* Your tasks
**1)** Rewrite part of the passage on Paul Craig, replacing "Dublin" with "Glasgow". Begin at the words "Mixed martial arts" and stop after "with the UFC.".
**2)** Answer these questions from the passage on Paul Craig.
(a) Since what year has Craig been a professional competitor?
(b) Who was Craig's head coach?
(c) Whom did Craig defeat at BAMMA 23 to win the BAMMA World Light heavyweight Championship?

* Passage for review
Paul Craig is a Scottish mixed martial artist who competes in the Light heavyweight division of the Ultimate Fighting Championship (UFC). A professional competitor since 2013, Craig formerly competed for BAMMA, where he was the BAMMA World Light Heavyweight Champion. As of March 13, 2023, he is #9 in the UFC light heavyweight rankings.

Mixed martial arts career

Early career
Craig's head coach Brian Gallacher took him from no martial arts experience to 8–0 as an amateur, with each of his wins coming via first-round stoppage. As a professional, Craig went 8–0 over four years before being signed by the UFC.

In November 2014, Craig won a K1-rules fight in Germany.

Craig won the BAMMA World Light heavyweight Championship at BAMMA 23 when he defeated Marcin Lazarz by submission. He was set to defend his title against Chris Fields in Dublin, although the fight was postponed following the death of Portuguese fighter João Carvalho. The match up was rescheduled, but failed to take place due to Craig's damaging his ankle ligaments. Craig did not end up defending the title, as he signed a 4-fight deal with the UFC.

* Source material

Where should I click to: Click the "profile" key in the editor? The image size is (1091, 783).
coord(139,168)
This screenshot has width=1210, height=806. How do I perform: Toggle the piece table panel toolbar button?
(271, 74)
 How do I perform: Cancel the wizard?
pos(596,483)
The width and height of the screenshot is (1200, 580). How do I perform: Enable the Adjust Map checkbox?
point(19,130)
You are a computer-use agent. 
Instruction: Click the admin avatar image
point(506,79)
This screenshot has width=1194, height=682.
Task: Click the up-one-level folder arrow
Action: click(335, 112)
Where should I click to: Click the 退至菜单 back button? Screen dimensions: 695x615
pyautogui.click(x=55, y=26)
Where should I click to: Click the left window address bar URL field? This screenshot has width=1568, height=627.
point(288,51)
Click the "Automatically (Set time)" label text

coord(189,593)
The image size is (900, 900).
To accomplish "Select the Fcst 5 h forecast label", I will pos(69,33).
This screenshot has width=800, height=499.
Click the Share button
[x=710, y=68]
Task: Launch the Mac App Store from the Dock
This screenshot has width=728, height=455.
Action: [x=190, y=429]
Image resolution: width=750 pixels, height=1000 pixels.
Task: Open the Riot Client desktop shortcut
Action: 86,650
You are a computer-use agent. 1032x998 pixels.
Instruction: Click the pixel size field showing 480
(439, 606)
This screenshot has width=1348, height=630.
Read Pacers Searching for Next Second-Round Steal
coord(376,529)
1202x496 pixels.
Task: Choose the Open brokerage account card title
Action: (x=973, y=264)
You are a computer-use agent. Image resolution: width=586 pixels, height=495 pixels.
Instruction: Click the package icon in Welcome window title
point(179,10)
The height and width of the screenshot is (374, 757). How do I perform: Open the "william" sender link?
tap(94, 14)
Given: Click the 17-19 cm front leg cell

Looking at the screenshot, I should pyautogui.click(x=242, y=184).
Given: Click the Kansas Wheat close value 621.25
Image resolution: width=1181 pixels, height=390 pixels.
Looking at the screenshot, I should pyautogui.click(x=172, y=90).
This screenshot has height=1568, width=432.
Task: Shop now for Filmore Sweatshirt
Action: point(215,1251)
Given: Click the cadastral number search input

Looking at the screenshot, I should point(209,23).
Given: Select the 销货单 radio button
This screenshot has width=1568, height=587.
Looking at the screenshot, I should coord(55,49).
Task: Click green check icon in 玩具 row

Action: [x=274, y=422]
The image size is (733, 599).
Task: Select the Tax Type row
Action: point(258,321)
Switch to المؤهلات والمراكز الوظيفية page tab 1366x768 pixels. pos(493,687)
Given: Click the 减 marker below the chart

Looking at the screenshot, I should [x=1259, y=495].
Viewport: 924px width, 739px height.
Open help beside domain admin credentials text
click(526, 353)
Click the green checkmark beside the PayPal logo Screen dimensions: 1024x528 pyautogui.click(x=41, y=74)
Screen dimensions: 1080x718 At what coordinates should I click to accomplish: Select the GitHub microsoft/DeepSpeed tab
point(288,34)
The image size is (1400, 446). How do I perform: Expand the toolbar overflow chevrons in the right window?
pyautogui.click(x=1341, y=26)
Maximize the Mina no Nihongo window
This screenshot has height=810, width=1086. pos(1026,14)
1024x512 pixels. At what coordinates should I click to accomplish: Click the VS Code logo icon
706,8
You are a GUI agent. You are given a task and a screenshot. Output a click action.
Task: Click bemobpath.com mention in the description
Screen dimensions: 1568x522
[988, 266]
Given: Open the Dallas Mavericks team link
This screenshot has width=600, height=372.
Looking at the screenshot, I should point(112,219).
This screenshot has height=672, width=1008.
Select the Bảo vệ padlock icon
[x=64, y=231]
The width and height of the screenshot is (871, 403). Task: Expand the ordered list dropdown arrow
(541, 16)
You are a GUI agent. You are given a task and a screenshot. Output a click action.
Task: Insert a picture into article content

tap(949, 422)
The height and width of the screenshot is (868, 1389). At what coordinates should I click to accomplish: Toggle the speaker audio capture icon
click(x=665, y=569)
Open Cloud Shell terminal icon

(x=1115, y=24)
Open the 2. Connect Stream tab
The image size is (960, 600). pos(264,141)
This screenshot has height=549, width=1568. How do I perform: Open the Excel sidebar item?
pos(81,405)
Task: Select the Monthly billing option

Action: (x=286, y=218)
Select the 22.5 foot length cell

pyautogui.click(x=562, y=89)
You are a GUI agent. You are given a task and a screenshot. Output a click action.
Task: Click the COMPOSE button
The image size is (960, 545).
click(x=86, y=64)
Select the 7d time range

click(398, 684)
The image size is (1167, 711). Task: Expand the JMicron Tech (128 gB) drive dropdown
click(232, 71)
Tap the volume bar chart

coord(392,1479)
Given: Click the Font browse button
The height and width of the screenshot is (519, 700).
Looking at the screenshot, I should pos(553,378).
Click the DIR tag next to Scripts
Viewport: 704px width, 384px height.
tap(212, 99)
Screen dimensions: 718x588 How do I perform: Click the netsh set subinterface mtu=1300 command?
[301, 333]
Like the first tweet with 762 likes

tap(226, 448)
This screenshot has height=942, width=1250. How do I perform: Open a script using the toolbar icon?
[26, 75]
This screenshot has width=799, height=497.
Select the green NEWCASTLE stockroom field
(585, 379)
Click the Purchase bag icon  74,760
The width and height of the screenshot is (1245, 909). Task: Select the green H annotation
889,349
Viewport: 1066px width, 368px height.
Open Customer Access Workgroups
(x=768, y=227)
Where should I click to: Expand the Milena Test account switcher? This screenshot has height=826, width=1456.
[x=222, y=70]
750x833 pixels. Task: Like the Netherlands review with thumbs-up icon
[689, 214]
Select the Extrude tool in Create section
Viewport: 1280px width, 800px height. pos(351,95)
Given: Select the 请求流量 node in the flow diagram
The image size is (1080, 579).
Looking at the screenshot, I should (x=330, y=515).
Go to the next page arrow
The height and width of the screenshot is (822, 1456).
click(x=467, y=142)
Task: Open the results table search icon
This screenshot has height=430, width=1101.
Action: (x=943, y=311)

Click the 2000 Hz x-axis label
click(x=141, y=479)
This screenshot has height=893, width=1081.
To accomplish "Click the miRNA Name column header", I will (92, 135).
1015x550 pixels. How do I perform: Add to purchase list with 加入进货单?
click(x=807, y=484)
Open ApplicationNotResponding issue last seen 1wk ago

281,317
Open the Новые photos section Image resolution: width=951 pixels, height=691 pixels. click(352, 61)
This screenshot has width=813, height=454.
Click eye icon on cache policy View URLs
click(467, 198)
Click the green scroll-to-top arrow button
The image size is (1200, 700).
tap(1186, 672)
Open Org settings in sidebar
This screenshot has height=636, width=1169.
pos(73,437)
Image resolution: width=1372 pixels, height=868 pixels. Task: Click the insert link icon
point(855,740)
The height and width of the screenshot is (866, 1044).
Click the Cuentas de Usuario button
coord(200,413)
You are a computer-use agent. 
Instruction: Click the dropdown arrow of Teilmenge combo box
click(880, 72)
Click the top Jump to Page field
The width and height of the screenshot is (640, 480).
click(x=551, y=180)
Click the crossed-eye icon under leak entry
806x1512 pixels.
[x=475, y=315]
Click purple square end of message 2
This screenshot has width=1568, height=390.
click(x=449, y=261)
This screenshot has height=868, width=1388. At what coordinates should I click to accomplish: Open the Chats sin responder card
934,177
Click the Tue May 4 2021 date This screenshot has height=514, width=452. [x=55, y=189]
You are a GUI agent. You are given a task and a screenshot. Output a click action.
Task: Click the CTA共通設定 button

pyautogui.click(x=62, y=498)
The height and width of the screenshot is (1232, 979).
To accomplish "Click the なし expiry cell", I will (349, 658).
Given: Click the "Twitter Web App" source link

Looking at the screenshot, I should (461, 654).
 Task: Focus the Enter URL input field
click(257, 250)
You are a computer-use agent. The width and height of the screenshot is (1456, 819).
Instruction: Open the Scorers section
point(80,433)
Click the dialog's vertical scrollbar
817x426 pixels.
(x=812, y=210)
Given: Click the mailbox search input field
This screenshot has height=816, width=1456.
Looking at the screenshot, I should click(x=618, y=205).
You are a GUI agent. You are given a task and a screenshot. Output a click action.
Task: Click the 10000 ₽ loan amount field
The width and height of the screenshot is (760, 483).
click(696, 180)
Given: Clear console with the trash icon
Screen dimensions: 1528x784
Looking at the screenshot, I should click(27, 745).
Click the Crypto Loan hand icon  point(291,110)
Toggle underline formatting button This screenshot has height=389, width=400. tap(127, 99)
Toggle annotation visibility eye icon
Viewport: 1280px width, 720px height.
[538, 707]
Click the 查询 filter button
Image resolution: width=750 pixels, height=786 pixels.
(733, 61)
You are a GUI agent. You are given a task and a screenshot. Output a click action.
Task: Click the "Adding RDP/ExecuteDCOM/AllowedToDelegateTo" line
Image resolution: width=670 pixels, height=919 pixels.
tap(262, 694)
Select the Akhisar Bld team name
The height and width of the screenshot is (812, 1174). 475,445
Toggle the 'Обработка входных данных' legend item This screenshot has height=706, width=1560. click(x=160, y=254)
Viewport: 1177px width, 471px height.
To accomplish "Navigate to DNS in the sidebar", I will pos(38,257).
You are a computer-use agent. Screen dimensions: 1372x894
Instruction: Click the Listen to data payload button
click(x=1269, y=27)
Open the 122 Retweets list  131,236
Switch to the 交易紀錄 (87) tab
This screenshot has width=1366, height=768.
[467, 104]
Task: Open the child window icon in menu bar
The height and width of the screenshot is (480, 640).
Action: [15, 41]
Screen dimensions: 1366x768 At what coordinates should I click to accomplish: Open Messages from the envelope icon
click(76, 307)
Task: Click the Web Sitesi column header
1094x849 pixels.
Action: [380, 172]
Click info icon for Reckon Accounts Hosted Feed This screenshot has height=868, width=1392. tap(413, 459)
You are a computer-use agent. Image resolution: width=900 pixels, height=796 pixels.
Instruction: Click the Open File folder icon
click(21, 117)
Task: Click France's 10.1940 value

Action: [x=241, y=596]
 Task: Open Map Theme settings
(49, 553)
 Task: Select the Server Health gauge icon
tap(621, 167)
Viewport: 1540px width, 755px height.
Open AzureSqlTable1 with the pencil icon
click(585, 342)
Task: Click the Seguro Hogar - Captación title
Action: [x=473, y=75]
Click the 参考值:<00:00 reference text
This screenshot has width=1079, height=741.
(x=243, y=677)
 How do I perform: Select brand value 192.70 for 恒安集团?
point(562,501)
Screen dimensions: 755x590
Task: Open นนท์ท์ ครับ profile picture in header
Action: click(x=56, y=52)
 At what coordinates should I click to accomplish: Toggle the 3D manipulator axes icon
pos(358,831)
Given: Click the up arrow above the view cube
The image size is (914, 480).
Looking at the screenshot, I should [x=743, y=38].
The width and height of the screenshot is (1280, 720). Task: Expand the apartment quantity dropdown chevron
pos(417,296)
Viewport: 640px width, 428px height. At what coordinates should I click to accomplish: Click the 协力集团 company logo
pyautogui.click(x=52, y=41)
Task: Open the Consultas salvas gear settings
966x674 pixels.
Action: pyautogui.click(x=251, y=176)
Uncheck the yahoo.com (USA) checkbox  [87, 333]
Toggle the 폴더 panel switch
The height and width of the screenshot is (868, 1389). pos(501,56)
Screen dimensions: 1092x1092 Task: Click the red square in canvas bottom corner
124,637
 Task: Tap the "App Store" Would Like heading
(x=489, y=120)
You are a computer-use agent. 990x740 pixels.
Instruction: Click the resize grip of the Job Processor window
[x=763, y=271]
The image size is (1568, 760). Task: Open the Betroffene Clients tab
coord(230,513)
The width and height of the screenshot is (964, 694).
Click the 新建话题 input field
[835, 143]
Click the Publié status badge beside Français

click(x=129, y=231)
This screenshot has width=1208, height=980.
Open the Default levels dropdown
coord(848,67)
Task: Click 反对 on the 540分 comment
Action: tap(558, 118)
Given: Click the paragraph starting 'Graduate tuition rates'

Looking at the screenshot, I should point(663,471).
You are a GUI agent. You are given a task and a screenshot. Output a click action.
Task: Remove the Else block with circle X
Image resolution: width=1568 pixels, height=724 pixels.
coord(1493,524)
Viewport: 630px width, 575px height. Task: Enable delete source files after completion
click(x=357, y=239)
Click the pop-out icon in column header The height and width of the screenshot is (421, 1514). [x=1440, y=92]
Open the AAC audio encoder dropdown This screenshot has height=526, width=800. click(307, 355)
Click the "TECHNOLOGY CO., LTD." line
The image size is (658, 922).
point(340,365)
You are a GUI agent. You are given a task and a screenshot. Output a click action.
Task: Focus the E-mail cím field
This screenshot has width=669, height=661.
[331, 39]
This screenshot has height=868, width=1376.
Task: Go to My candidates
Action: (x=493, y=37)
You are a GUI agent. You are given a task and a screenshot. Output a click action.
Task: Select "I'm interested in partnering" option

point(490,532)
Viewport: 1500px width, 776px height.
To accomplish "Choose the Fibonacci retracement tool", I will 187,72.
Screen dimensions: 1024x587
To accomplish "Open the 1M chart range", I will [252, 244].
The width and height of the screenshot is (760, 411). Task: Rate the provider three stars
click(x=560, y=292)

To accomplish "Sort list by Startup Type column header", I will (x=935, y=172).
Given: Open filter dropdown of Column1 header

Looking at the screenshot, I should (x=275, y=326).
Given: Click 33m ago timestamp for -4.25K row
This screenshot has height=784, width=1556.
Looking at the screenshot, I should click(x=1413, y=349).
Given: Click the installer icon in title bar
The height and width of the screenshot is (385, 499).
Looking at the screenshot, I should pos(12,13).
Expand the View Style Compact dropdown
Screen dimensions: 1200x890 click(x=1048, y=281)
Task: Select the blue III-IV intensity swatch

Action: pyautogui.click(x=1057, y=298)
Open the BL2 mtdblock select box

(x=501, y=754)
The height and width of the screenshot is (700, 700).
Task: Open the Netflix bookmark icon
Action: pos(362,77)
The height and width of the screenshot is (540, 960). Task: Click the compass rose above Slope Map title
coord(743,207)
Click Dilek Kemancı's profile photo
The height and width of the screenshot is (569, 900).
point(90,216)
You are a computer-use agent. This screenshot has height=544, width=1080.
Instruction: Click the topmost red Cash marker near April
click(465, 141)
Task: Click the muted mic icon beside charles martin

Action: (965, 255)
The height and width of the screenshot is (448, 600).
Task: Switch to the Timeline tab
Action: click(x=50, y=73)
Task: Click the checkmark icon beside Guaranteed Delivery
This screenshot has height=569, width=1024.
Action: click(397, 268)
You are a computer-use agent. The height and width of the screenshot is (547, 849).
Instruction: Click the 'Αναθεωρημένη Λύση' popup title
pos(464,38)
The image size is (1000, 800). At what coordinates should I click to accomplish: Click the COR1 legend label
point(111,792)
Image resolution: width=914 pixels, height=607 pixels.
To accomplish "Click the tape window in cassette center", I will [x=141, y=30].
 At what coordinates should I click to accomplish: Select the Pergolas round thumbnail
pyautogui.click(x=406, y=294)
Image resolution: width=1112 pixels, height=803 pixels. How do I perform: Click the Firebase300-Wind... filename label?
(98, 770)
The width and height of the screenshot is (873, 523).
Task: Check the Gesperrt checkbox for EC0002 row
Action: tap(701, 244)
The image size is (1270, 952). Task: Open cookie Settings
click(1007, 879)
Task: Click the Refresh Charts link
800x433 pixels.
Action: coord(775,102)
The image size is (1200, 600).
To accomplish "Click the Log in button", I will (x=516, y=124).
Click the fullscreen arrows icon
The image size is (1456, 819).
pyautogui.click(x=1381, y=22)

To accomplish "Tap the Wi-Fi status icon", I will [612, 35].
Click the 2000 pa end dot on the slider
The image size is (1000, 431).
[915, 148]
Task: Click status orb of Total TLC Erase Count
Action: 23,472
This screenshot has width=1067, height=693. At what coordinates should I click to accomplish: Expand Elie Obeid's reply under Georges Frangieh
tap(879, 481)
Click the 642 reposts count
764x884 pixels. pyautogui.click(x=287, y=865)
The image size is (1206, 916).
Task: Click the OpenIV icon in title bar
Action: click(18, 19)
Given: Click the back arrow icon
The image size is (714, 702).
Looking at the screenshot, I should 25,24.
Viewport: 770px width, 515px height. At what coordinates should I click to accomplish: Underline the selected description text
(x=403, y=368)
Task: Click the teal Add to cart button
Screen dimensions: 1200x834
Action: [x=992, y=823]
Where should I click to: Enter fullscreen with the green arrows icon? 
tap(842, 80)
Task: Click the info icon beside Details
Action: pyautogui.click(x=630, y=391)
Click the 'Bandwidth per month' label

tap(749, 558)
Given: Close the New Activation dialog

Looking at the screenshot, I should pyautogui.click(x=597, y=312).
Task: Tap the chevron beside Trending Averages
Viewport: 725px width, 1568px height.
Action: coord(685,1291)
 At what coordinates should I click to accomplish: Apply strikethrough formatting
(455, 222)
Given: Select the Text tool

* Expected results
**1)**
Mixed martial arts career

Early career
Craig's head coach Brian Gallacher took him from no martial arts experience to 8–0 as an amateur, with each of his wins coming via first-round stoppage. As a professional, Craig went 8–0 over four years before being signed by the UFC.

In November 2014, Craig won a K1-rules fight in Germany.

Craig won the BAMMA World Light heavyweight Championship at BAMMA 23 when he defeated Marcin Lazarz by submission. He was set to defend his title against Chris Fields in Glasgow, although the fight was postponed following the death of Portuguese fighter João Carvalho. The match up was rescheduled, but failed to take place due to Craig's damaging his ankle ligaments. Craig did not end up defending the title, as he signed a 4-fight deal with the UFC.

**2)**
(a) 2013
(b) Brian Gallacher
(c) Marcin Lazarz